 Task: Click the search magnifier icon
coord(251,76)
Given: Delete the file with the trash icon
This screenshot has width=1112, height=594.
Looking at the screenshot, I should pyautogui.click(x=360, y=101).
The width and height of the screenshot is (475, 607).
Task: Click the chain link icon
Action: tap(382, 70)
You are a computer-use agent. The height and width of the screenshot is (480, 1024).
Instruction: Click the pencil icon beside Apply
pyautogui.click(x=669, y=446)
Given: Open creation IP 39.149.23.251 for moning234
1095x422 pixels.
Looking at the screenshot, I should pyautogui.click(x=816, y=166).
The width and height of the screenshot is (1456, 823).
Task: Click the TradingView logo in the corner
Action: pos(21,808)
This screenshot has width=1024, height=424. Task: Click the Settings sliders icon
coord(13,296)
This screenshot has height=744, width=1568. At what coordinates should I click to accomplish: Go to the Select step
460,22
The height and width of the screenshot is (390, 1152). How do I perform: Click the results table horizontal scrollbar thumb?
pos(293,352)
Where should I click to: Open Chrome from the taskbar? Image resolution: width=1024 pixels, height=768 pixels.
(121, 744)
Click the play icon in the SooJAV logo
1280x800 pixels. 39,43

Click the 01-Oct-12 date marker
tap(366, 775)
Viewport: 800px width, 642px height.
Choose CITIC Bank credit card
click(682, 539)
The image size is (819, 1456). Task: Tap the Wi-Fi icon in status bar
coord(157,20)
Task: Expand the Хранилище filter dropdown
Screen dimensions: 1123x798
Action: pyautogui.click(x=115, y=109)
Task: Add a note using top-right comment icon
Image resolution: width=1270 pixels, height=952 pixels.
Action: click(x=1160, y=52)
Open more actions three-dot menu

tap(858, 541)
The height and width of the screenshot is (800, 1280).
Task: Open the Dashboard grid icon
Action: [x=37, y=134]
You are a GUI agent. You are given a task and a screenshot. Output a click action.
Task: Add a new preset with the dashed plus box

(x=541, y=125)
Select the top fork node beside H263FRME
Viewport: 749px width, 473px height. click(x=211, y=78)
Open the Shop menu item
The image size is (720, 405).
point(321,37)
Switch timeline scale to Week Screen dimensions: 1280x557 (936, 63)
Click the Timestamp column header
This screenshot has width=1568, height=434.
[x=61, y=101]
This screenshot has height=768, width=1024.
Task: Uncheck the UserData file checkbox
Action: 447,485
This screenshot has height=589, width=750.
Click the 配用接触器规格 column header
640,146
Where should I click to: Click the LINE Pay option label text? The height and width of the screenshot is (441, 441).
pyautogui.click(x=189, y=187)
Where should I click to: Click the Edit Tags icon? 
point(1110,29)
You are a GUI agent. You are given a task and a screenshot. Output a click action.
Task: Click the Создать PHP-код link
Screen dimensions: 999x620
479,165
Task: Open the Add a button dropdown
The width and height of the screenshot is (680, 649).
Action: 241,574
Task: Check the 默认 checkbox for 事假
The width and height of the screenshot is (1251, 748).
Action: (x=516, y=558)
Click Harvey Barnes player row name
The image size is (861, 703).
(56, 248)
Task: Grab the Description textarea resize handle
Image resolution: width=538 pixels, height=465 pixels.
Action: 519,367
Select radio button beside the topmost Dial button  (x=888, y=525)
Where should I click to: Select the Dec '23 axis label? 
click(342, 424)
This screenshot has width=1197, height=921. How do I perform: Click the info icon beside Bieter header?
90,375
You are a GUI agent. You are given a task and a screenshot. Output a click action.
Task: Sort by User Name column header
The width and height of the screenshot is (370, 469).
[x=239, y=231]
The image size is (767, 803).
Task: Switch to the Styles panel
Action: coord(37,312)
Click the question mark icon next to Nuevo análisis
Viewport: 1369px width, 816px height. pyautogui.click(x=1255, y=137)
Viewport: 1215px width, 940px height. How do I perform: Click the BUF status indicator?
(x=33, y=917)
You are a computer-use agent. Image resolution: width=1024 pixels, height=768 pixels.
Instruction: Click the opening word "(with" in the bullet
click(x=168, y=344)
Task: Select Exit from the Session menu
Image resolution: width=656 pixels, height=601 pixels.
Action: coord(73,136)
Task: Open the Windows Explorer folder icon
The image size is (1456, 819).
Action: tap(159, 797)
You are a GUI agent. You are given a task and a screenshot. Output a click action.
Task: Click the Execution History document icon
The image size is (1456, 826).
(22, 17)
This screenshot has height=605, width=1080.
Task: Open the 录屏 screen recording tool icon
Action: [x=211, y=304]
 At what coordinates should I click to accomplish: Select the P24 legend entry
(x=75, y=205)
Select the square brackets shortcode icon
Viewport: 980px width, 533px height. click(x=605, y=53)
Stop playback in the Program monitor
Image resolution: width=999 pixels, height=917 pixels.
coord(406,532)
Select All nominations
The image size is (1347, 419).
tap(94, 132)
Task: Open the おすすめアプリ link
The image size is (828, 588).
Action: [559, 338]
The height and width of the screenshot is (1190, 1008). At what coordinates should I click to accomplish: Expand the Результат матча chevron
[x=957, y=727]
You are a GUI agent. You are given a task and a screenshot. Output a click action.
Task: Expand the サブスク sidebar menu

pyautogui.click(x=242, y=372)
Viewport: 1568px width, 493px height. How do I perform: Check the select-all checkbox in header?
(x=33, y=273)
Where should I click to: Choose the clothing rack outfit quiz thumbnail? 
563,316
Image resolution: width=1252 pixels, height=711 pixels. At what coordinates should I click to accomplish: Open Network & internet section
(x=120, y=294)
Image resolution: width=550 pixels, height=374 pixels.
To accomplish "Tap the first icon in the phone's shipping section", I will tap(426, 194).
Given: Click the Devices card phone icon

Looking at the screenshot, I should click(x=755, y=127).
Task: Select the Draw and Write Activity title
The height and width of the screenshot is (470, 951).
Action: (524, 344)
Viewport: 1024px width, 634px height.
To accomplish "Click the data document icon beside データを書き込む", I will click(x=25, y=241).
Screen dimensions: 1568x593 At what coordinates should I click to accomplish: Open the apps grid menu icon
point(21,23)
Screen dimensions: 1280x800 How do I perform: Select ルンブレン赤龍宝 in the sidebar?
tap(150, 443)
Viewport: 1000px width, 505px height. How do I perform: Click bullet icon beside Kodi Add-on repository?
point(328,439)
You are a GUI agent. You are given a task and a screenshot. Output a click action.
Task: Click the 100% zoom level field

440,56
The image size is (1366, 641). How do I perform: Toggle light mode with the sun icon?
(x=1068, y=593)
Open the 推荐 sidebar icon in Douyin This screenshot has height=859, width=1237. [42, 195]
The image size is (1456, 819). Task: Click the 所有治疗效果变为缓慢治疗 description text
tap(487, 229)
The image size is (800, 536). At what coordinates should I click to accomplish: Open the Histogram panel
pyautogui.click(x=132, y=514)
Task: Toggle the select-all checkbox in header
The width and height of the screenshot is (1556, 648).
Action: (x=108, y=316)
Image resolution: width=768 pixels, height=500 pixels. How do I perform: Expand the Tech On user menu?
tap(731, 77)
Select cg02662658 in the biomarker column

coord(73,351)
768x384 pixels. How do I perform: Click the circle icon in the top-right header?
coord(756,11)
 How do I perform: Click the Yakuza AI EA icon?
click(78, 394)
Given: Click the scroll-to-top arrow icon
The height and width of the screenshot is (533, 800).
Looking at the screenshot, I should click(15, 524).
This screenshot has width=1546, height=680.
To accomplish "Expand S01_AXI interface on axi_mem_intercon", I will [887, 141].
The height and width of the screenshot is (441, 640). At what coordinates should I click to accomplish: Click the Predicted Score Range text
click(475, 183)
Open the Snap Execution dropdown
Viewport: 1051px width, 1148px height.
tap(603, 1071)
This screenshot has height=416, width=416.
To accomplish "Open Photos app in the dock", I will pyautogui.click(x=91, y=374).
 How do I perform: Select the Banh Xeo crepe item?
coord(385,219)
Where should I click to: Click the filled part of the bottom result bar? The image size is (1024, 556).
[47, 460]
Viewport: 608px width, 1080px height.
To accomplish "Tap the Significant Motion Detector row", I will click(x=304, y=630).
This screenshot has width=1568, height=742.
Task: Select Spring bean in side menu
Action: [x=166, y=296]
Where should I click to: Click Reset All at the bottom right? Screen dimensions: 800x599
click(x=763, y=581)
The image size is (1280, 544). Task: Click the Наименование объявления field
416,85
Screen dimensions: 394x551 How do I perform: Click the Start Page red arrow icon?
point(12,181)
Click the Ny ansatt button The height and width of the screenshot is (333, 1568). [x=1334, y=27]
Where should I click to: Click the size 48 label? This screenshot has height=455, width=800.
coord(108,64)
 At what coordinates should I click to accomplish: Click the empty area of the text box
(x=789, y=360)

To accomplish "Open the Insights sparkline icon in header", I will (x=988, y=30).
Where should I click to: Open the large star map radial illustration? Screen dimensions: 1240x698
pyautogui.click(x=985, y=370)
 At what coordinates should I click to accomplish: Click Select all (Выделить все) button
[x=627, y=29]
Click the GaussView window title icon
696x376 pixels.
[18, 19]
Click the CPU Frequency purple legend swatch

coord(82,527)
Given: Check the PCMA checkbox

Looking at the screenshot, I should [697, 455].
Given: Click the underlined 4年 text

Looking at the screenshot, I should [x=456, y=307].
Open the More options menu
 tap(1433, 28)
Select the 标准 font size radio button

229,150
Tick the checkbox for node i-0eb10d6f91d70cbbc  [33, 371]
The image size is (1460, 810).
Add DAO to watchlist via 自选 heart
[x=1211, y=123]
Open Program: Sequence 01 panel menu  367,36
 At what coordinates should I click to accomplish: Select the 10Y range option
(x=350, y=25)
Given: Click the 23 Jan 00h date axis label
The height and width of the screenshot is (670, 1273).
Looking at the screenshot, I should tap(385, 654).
########################################
• _AIM OF THE TASK_:
Show every line of the data that includes the string "document".

• _SOLUTION FOR THIS PROBLEM_:
Task: Click the Execution History document icon
To accomplish "Click the data document icon beside データを書き込む", I will click(x=25, y=241).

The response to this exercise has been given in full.